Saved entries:
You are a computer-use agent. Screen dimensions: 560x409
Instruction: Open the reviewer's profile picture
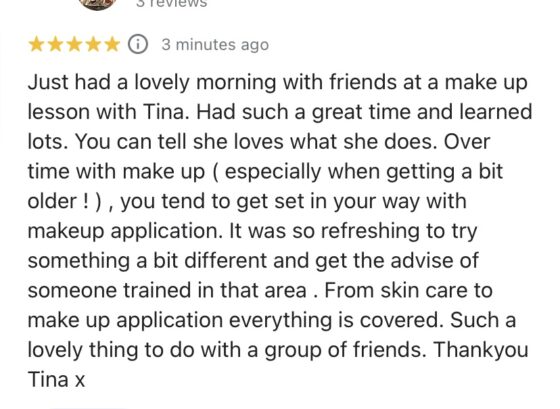point(97,4)
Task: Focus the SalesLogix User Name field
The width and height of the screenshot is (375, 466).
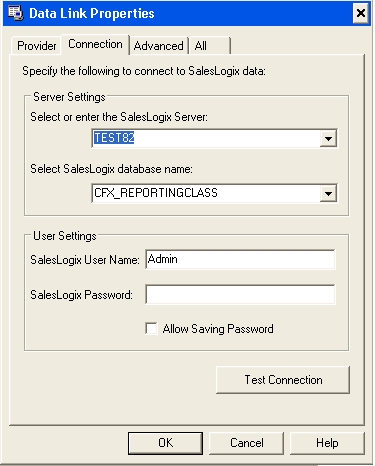Action: click(240, 259)

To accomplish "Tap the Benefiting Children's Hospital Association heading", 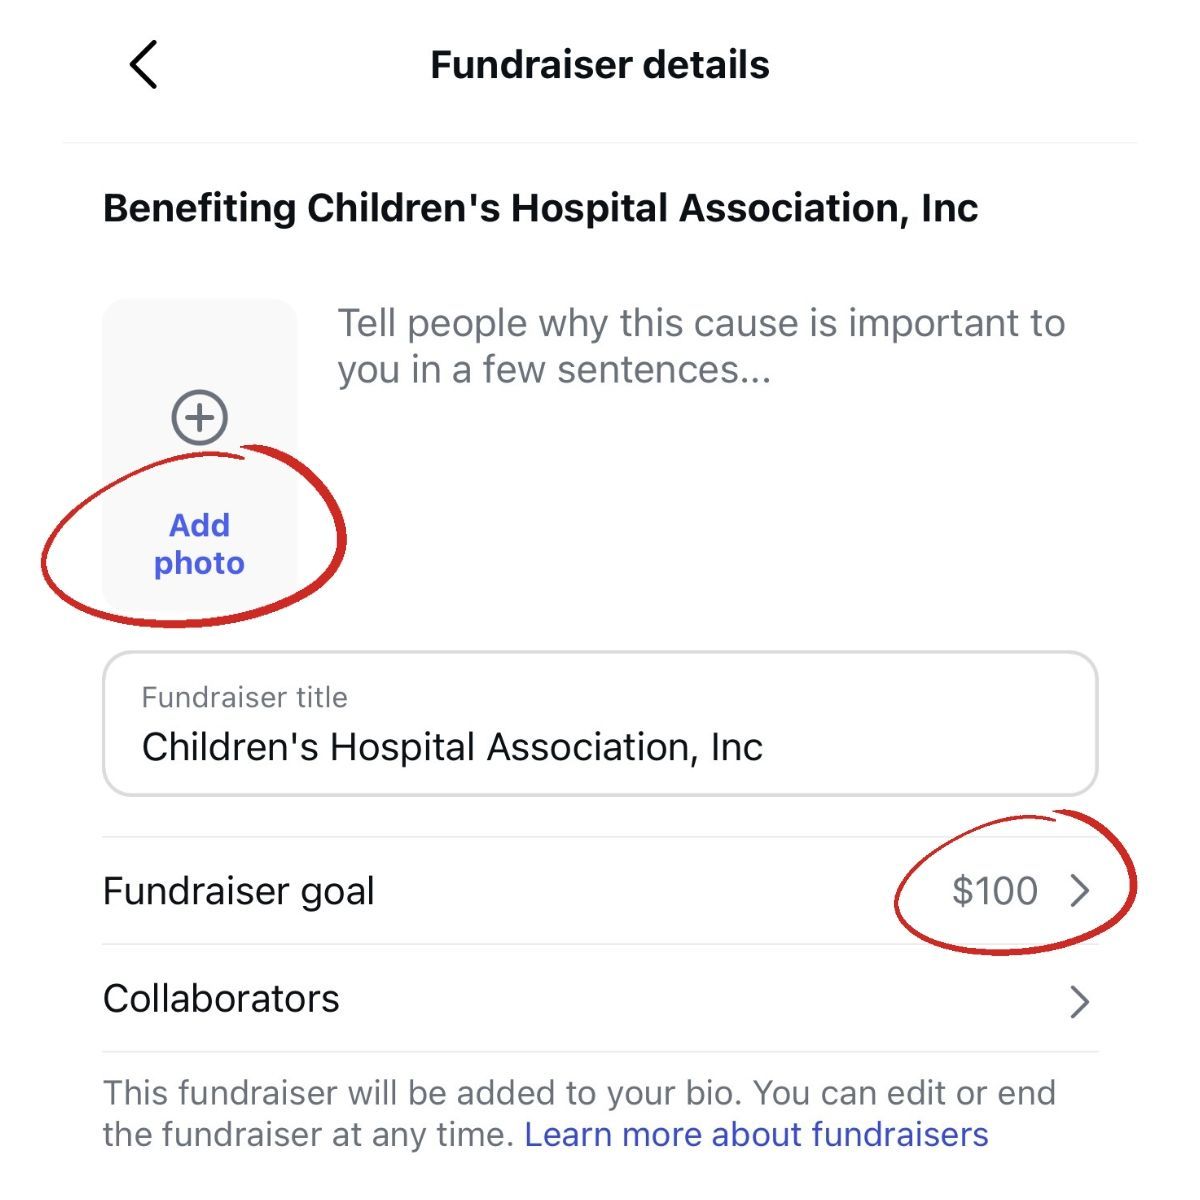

:: EXERCISE ::
Beginning with the line that contains "The width and", reproduce every line through the end of the records above exactly, leaving pictures out.

:: EXPECTED OUTPUT ::
The width and height of the screenshot is (375, 466).
Action: click(240, 259)

To accomplish "Tap the Benefiting Children's Hospital Association heading", 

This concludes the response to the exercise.